WHAT IS BEING ASKED ->
Within the listing below, the lines to output run from the one containing "John Sexton (181, 1152)" through the one containing "WAPO (101, 1932)"; copy them exactly and nothing else.

RECORDS FOR PROCESSING ->
━━━━━━━━━━
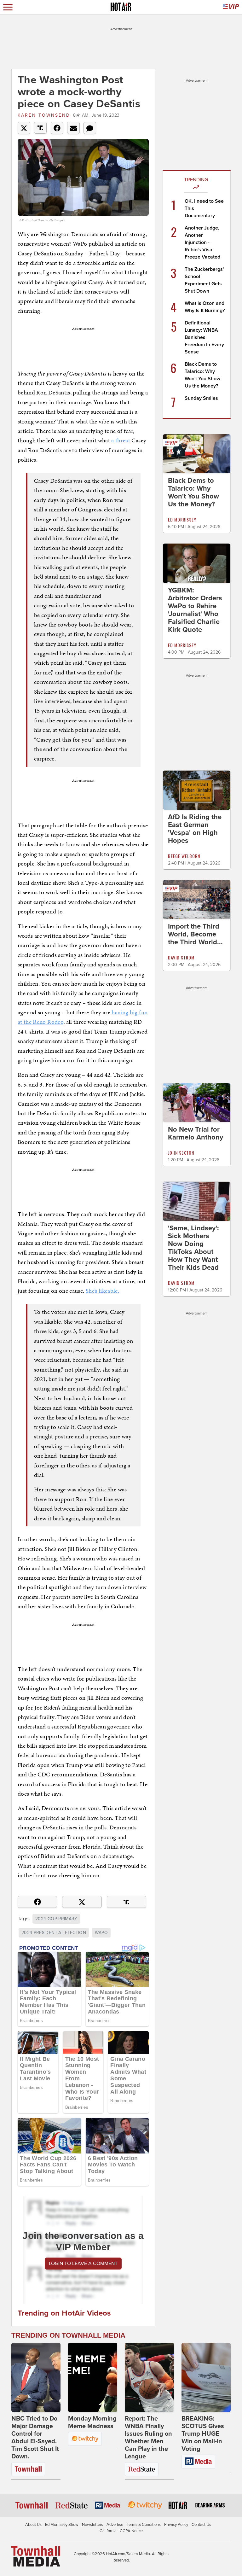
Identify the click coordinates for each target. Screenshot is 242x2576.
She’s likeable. (102, 1290)
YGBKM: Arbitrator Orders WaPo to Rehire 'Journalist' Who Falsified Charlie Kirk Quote (195, 610)
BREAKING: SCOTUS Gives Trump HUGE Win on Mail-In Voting (203, 2434)
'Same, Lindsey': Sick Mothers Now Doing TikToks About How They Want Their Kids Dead (193, 1248)
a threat (120, 440)
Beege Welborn (184, 856)
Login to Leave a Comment (83, 2263)
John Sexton (181, 1152)
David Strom (181, 957)
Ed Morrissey (182, 519)
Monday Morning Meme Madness (92, 2422)
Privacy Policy (176, 2524)
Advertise (115, 2524)
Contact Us (201, 2524)
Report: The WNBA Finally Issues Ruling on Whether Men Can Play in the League (148, 2437)
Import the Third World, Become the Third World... (195, 934)
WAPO (101, 1932)
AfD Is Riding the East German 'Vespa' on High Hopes (195, 829)
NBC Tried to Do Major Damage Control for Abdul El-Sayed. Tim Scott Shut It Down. (35, 2437)
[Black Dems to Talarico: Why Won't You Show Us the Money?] (196, 453)
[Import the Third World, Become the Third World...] (196, 899)
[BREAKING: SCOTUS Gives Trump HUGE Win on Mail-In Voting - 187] (206, 2377)
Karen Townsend (44, 115)
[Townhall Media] (35, 2556)
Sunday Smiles (201, 398)
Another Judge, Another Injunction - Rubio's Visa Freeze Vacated (202, 242)
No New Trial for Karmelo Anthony (195, 1133)
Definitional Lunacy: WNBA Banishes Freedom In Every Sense (204, 337)
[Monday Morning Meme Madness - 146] (92, 2377)
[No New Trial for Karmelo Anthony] (196, 1102)
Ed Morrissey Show (61, 2524)
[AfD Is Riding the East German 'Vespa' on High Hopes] (196, 789)
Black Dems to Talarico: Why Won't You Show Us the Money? (193, 492)
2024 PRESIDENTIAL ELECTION (53, 1932)
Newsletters (92, 2524)
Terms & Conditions (144, 2524)
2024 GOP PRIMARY (56, 1918)
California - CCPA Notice (121, 2530)
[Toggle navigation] (8, 7)
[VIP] (231, 7)
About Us (33, 2524)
━━━━━━━━━━
THE ANSWER ->
John Sexton (181, 1152)
David Strom (181, 957)
Ed Morrissey (182, 519)
Monday Morning Meme Madness (92, 2422)
Privacy Policy (176, 2524)
Advertise (115, 2524)
Contact Us (201, 2524)
Report: The WNBA Finally Issues Ruling on Whether Men Can Play in the League (148, 2437)
Import the Third World, Become the Third World... (195, 934)
WAPO (101, 1932)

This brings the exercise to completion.